To me, this humorous work by Juan Carlos Paz excellently captures parenthood. Not many human children hang upside down and drink their own pee (although I’m sure it’s happened), but when you’re a parent, it sure feels that way. Also, you’re exhausted.
But look at how much of the “story” — which I read as the humorous destruction of this poor fellow by his offspring — is captured in the detail. We immediately recognize the two figures as adult and child based on their different characteristics. The one is larger and bears the marks of maturity: the horn and heavy brow.
Then there is the brilliant contrast between the subjects and their almost photo-realistic environment. I imagine parents of young children feel this dislocation often. Not only do they subsist on a steady diet of children’s television, which features cartoony creatures like this, they are surrounded by toys and often are a toy to their kids. And yet, the world around them is still the “real” adult one.
But comic art isn’t alone in its desire to tell a story.

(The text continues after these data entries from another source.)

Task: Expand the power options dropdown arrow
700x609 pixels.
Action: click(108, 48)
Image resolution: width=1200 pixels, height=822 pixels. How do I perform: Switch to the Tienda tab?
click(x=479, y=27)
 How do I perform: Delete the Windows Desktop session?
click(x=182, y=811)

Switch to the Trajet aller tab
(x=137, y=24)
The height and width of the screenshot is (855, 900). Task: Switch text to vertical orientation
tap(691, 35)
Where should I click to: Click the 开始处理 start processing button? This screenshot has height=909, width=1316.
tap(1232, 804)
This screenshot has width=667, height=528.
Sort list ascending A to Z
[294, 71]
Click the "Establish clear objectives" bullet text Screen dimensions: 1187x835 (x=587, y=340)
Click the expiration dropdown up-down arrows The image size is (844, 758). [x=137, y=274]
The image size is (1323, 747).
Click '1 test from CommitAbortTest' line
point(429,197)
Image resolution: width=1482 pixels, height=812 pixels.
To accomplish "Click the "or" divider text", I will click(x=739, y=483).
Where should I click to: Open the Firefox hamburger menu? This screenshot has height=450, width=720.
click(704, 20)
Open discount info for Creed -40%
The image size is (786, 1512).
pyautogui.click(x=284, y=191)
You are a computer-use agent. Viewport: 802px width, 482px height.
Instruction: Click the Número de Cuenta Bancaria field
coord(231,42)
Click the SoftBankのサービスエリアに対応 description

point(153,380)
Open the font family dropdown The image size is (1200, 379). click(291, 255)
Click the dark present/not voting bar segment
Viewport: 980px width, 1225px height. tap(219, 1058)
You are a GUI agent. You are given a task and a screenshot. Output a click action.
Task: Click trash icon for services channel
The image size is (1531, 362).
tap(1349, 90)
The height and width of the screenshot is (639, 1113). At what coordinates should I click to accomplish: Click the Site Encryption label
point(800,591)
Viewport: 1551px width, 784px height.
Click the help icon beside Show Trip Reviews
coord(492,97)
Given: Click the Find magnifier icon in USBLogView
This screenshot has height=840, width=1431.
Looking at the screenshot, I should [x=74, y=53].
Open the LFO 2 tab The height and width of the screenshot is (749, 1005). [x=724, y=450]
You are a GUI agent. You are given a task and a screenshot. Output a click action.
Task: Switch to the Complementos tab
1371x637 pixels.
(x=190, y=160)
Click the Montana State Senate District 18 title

Pulp art (which includes things like book covers and editorial illustrations) is meant to function in the same way, and I realized that’s probably why both of those forms are so popular and why I like them so much.
This is Tom Lovell’s “The Occupation of Paris.” I’ll let you decipher the story.
But the true masters of storytelling in art are advertising and propaganda, where propaganda (including internet memes) is simply political advertising.
Again, it’s the tiny details that both reveal and subvert. When you see an advertisement, including (especially) a political meme, you are reading a story. You are being given a narrative to unpack. There is a clear protagonist and a clear antagonist and a change in time, one that’s either already taken place or might in the future: buying a car or a breakfast cereal or voting against the Democratic Party.
You the viewer are recruited to be part of that story. Indeed, you’re told it can’t be resolved without you. You are the aid to the heroine. You are the heroine.
The difference between an advert and political propaganda, however, is that there’s no requirement that the advertisement world have any relation to the real one. In fact, advertisers often go to great lengths to convince you their product isn’t anything like the real world, for what they are selling is an escape or improvement on it. (Slay the beast of your thirst with Rainier Beer.)
A political meme, on the other hand, which also offers an escape or improvement, is supposed to actually mean something. It’s supposed to represent the world as it essentially is (or should be), even — and especially — if that’s not how it actually is. In other words, it sells you a fiction truer than reality.
I suppose that’s why there are so many buyers.